En lisant ce résumé, vous découvrirez quels sont les nouveaux défis que doivent relever les dirigeants.

Vous découvrirez aussi que :

- il est nécessaire pour un dirigeant d’entretenir un mode de vie sain ;

- la féminisation des entreprises est un atout ;

- le savoir-être est tout aussi important que les compétences ;

- les entreprises doivent s’engager socialement ;

- l’open source est amené à prendre de plus en plus de place.

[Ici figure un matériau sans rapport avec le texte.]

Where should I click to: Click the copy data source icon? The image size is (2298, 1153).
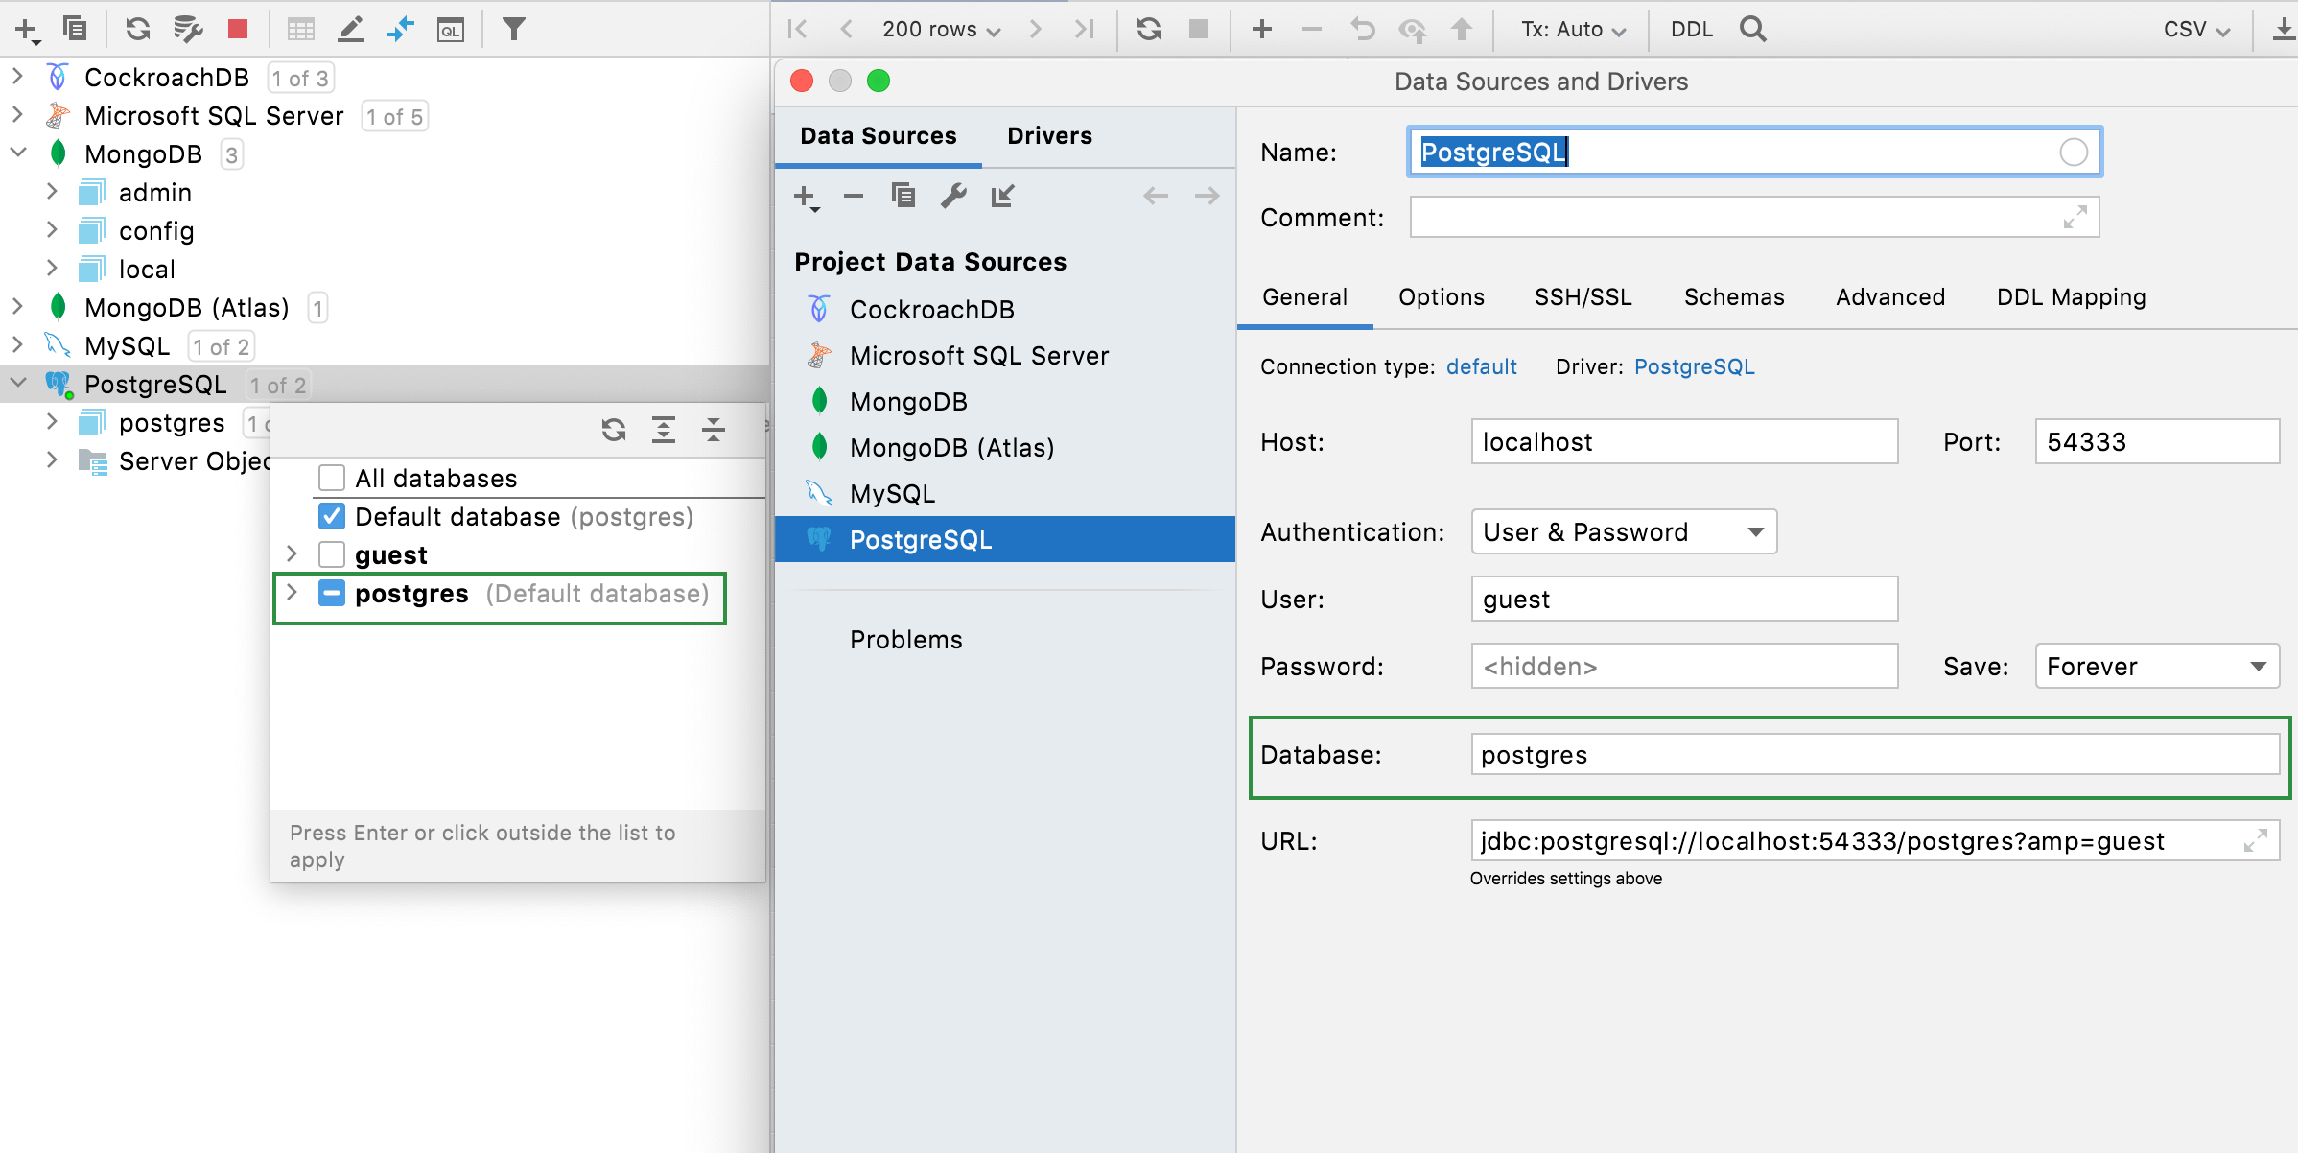point(904,197)
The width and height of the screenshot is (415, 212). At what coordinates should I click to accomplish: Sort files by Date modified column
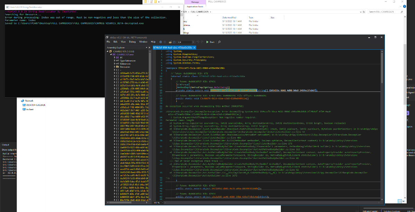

L’un des grands défis que doit relever tout dirigeant est celui de l’engagement. Cela demande du courage et un investissement personnel conséquent. Le monde évolue constamment et rapidement et un dirigeant se doit d’être au fait de ces évolutions, afin de prendre les meilleures décisions possibles.

Le mode de vie du dirigeant a un impact direct sur son travail, c’est pourquoi il est nécessaire d’y prêter attention

Les dirigeants s’investissent souvent au maximum dans leur entreprise ; ils travaillent généralement beaucoup et ne s’accordent que peu de pauses. Ainsi, un dirigeant sur trois travaille plus de cinquante heures par semaine, et un sur cinq fait plus de soixante heures par semaine ; mais cela finit immanquablement par se faire au détriment de leur santé, et ils en sont conscients. Ils ne sont que 38% à se déclarer capables de continuer au même rythme pendant dix ans.

Ces rythmes effrénés mènent à un épuisement physique considérable qui peut aller jusqu’au burn-out, à la dépression ou à l’accident cardiaque vasculaire cérébral. Il a été prouvé que ceux qui mènent un mode de vie équilibré sont plus performants au travail. Cet équilibre s’atteint au travers de moyens simples. Ainsi, il faut par exemple se ménager un temps pour la pratique d’un sport, qui permet de conserver un bon état de santé aussi bien physique que mental. De même, il faut prêter une attention particulière à la qualité de son sommeil ; entre 30 et 57% des dirigeants ne dormiraient pas suffisamment et 18% d’entre eux souffriraient régulièrement de troubles du sommeil : les temps de repos sont essentiels, ils passent par le fait de respecter les périodes de déconnexion. De même, une alimentation équilibrée influe sur l’énergie et la fatigue, il faut donc veiller à éviter les repas trop riches et les excès de café, tout en n’oubliant pas de s’alimenter correctement.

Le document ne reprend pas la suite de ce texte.